Ésta es la clave de la situación. Según mi propia percepción, el sabio vive su vida con la convicción total y absoluta de que nadie es el hacedor, ni él mismo ni el “otro”. En lo que se refiere a la responsabilidad consigo mismo, está totalmente exento de la esclavitud que suponen la culpa y la vergüenza basadas en él mismo como hacedor, también estará libre de la esclavitud del odio y la malicia, de la envidia y los celos hacia el “otro” por las acciones de este último. En otras palabras, el sabio afronta la vida momento a momento, aceptando cualquier cosa que ésta traiga ―dolor o placer― como su destino o la Voluntad de Dios, según una ley cósmica cuyas bases no puede comprender ningún ser humano. Al mismo tiempo, el sabio está anclado firmemente en la paz, la armonía y en la tranquilidad mientras afronta la vida momento a momento, sin sentirse nunca incómodo consigo mismo, sin sentirse nunca incómodo con el “otro”.
El sabio no ignora nunca el hecho de que tiene que seguir viviendo su vida en una sociedad que no suele aceptar el concepto del no-hacer y que sigue responsabilizando de sus acciones a cada entidad individual. Esto no es un problema para el sabio, que acepta cualquier acto que se produzca a través de su organismo cuerpo-mente como algo que depende totalmente de su propio destino (como la Voluntad de Dios, según una ley cósmica). Y lo que es más importante, también acepta el juicio de la sociedad sobre su “acción” ―buena, mala o indiferente― como la Voluntad de Dios.

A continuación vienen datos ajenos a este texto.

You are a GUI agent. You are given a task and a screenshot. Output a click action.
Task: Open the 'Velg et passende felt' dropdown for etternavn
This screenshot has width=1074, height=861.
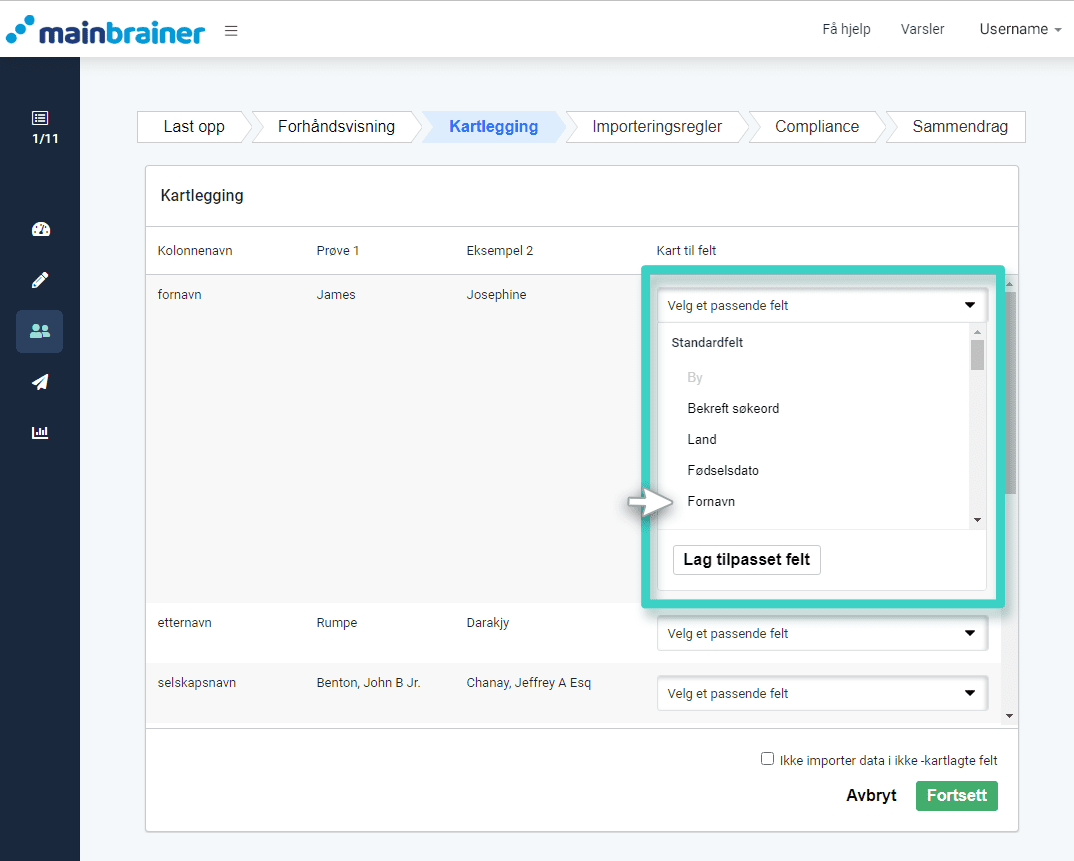pos(822,633)
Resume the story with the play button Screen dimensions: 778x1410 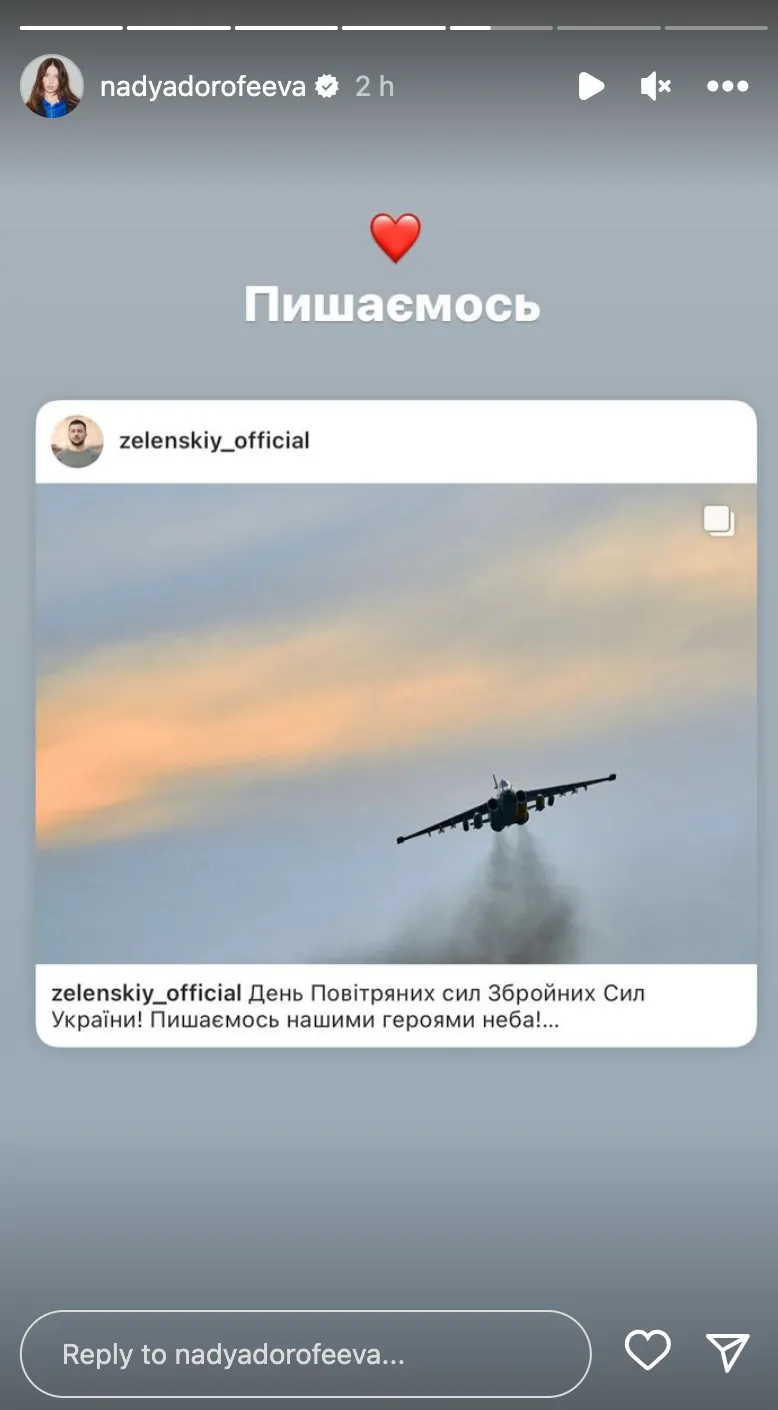coord(591,87)
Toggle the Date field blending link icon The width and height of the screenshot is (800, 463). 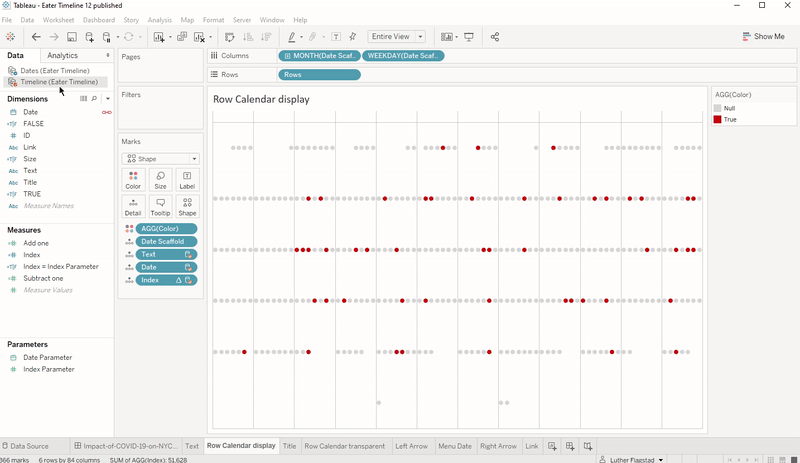point(107,112)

En otras palabras, el sabio ha aceptado total, absoluta e incondicionalmente el concepto de Buda: “Los acontecimientos suceden, los actos se realizan, pero no hay un hacedor individual de ningún acto”. Así pues, el sabio vive su vida como una entidad separada responsable de sus acciones ante la sociedad, con la comprensión firme de que todas las entidades separadas son, de hecho, instrumentos cuerpo-mente separados a través de los cuales funciona la Energía Primaria que produce los acontecimientos o los actos con toda precisión según la ley cósmica.
La suma de todo esto es que el sabio vive su vida perfectamente feliz de hacer lo que su “naturaleza” espera que haga, aceptando todo lo que suceda después como Voluntad de Dios. El sabio vive su vida sabiendo que su vida está siendo vivida y, por tanto, sin expectativas de ninguna clase.
Si se le pidiera al sabio que dijera muy brevemente cómo vive el día a día, su respuesta sería: “Estoy en calma y miro el flujo de la vida”.